→ Records for this task:
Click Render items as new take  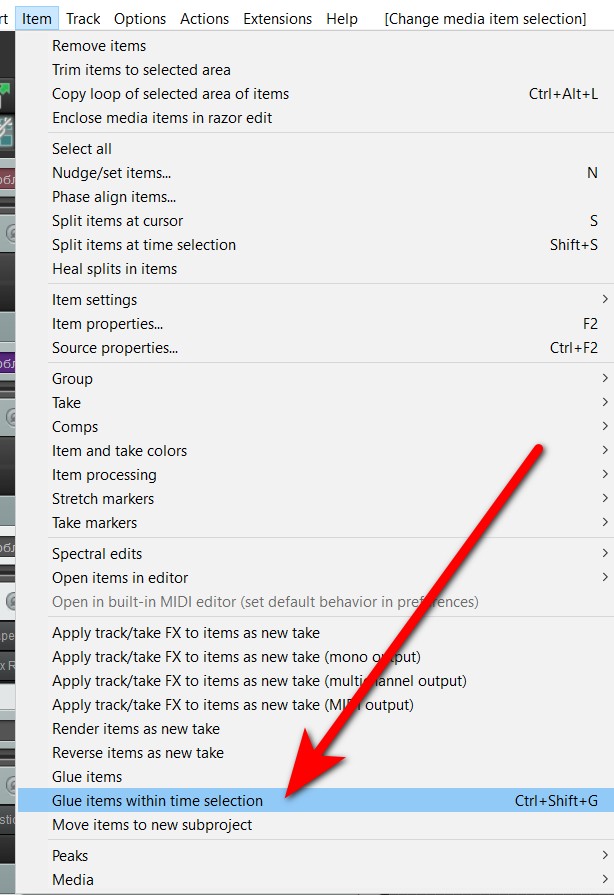(136, 729)
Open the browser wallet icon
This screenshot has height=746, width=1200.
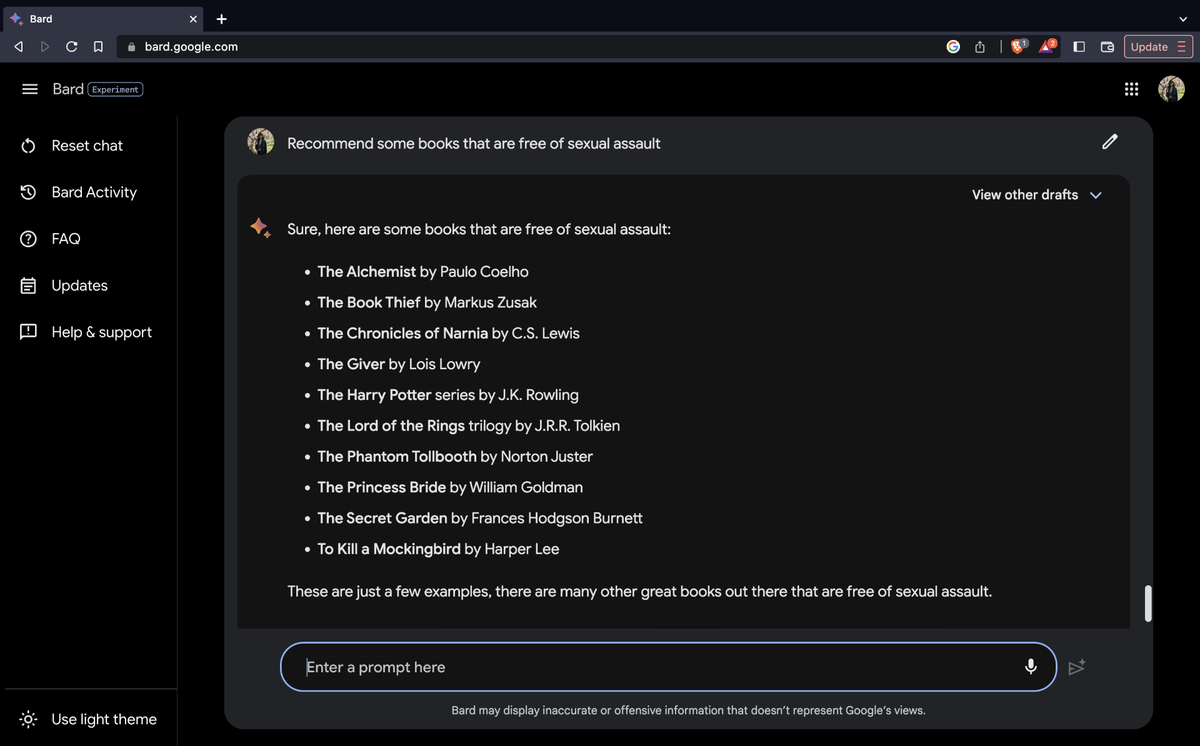point(1107,46)
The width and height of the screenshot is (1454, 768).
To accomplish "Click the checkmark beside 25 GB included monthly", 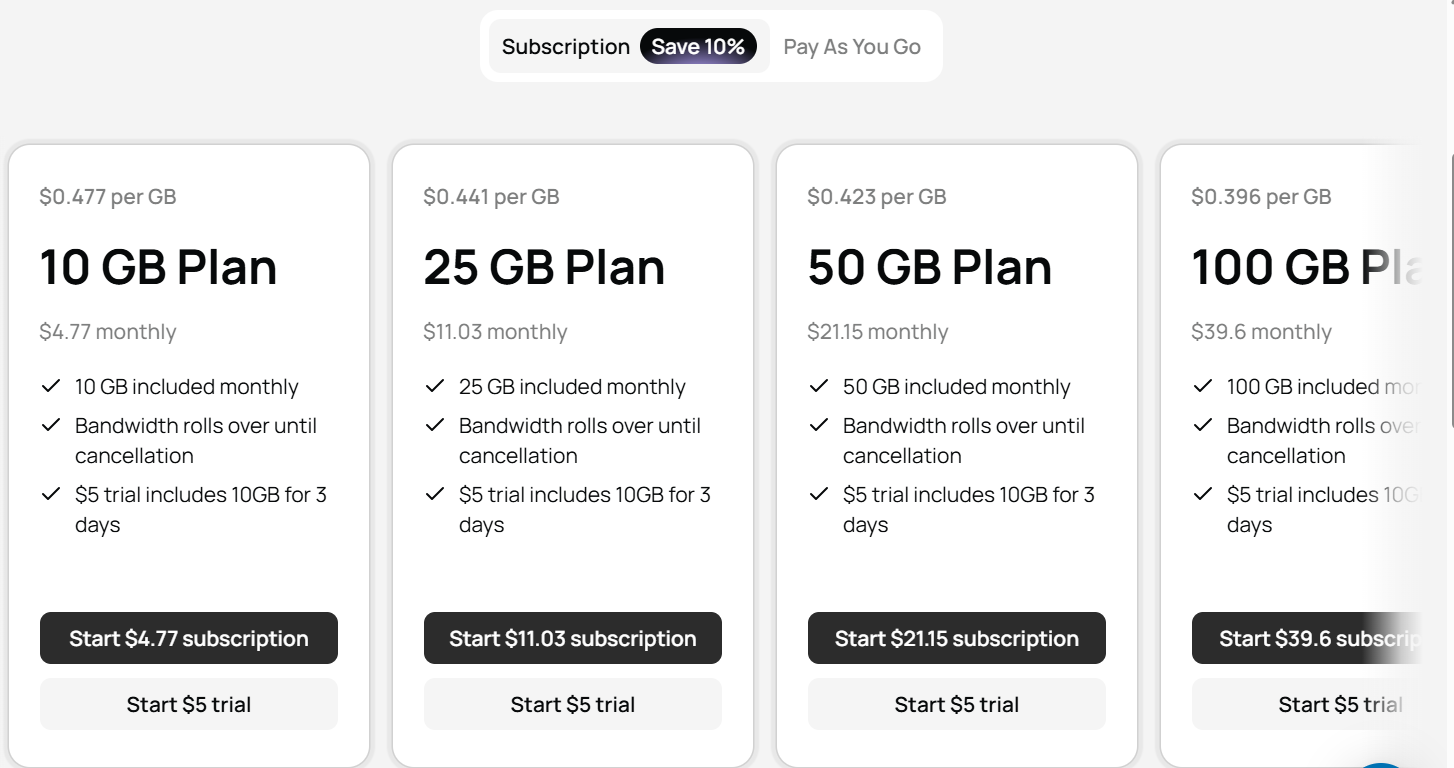I will tap(435, 386).
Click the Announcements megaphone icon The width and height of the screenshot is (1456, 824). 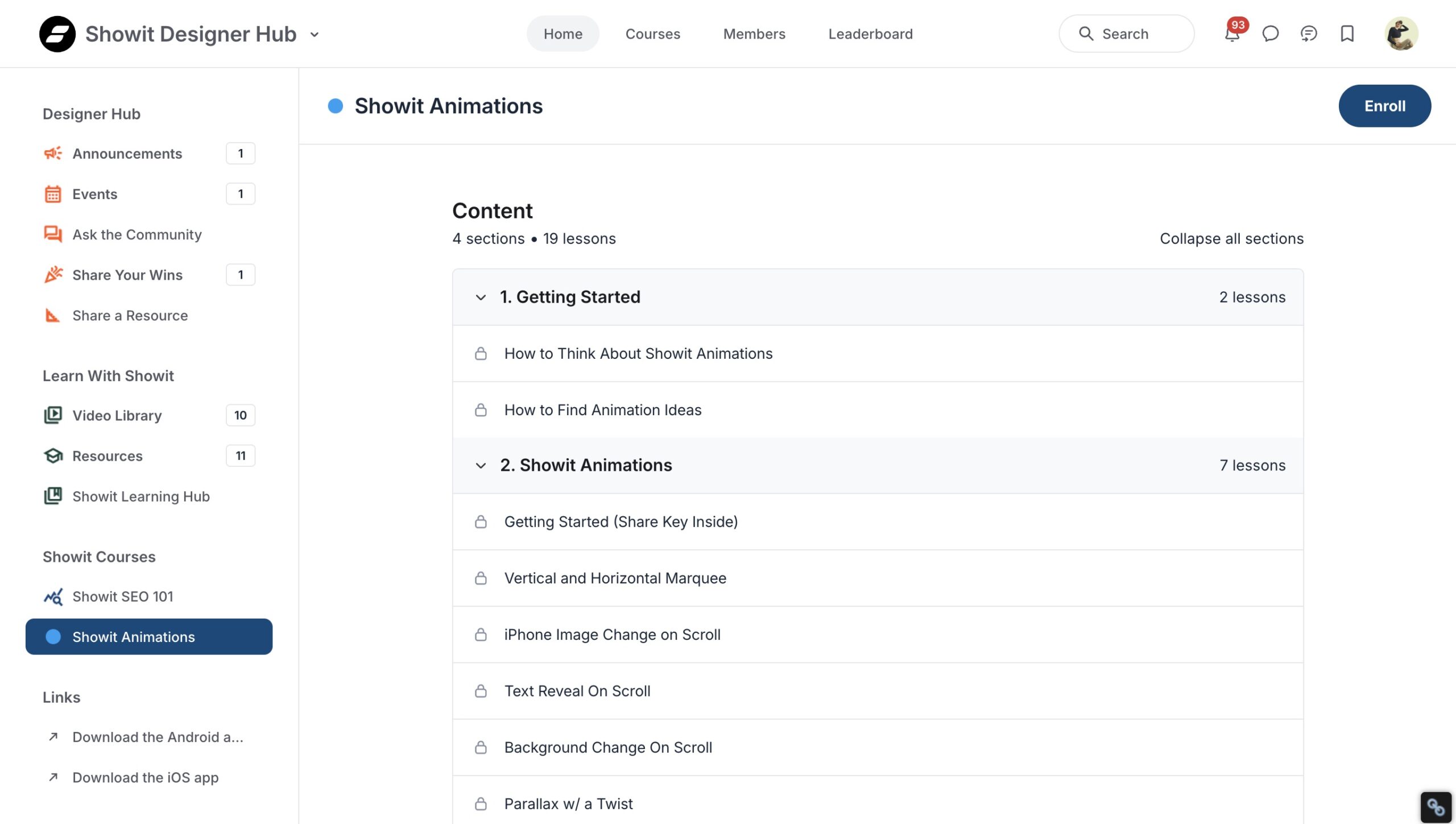(53, 154)
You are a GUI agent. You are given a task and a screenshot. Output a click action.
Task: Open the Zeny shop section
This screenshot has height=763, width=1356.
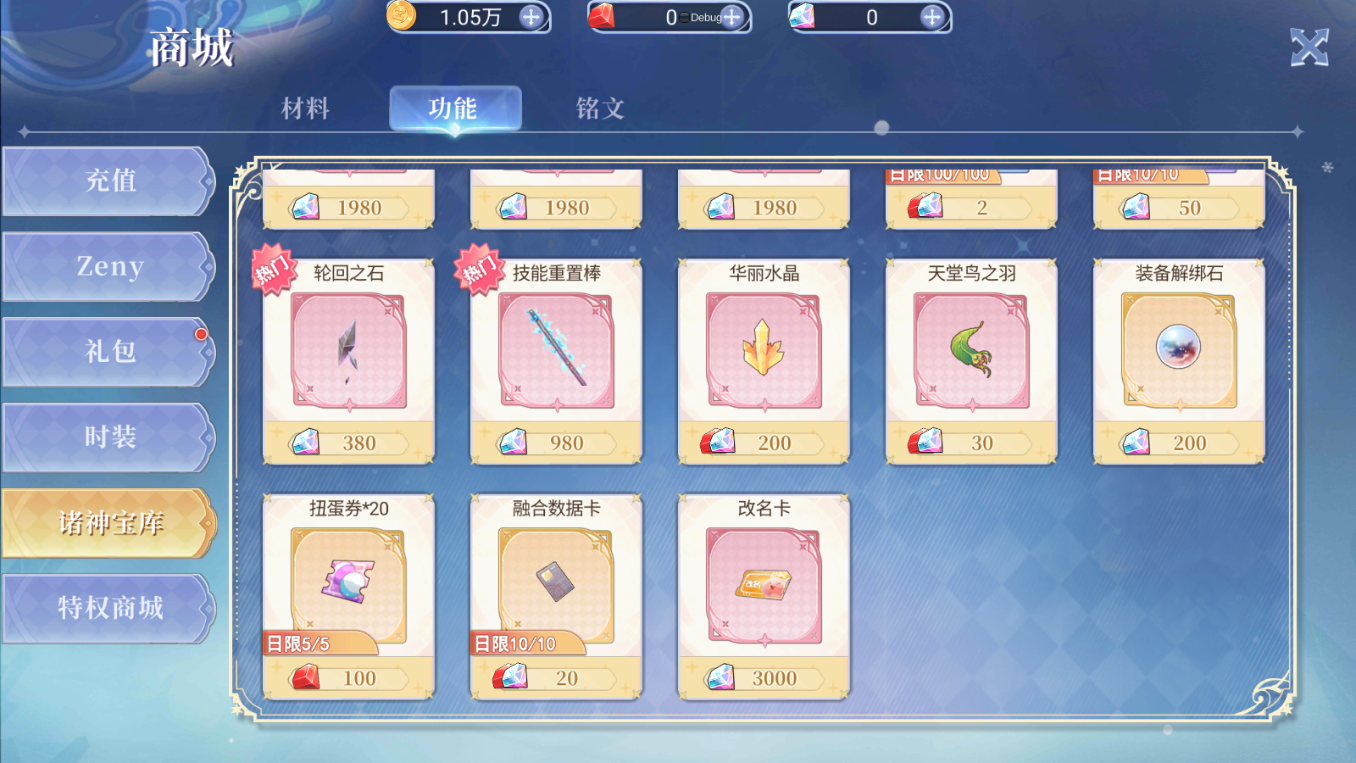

→ What this task involves:
Copy the material above, starting at the line that contains "You are a GUI" and ending at the end of the material. Leave the pictures out.

→ Task response:
You are a GUI agent. You are given a task and a screenshot. Output a click action.
Task: Open the Zeny shop section
This screenshot has height=763, width=1356.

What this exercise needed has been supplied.